Certain
science-based phenomena have come to light in recent decades that adversely
affect human health or damage the environment.
Rigorous study showed that, in each case, products or practices of large
corporations turned out to be responsible.
Those commercial interests sought to raise questions about the
scientific results in the minds of the public, rather than continue further
research to develop sound solutions to the problems.
We
humans have benefited from the advances provided by science and
technology. We cannot justifiably select
the science we like and dismiss the science that we don’t.
Benedict (Benny to his friends) is waking slowly,
after having stayed late at a party last night.
He’s already enveloped in the soothing sounds of his favorite music,
Sounds from Space, that invariably puts him in a mellow mood. His radio came on with the music using an
alarm setting. He also plays music on his CD player; over the
years he’s accumulated an extensive library of CDs. His tastes run quite eclectic.
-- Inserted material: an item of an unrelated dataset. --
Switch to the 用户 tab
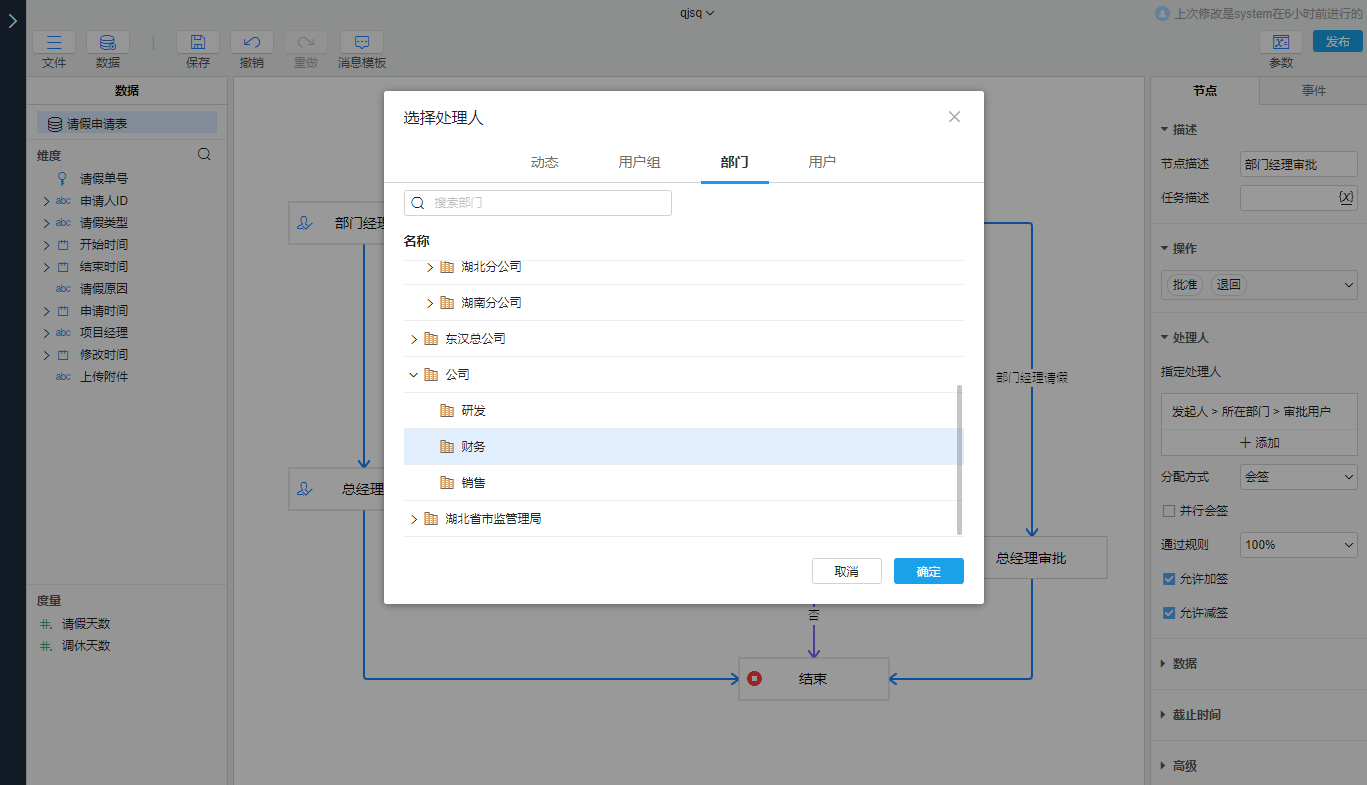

At last Benny swings himself out of bed and hops on
to his Stair Stepper for a workout. It’s
equipped with a TV monitor so he can watch the latest news as he exercises.
After a leisurely breakfast, he gets ready to head
out for his weekly frisbee match.
After the vigorous physical exertion of the game, he
comes home and turns on his air conditioner to make his apartment more
comfortable. Air conditioners are
effective because they lower the air temperature, but equally importantly, they
remove some humidity from the air. Lower
humidity makes the body feel cooler because its perspiration evaporates more
easily, cooling the skin.
Later, that afternoon, Benny has decided to attend a
lecture at the local library on the shoreline habitats for all manner of
wildlife. Lately he’s become even more interested in the natural world, and how
different species interact in their habitats.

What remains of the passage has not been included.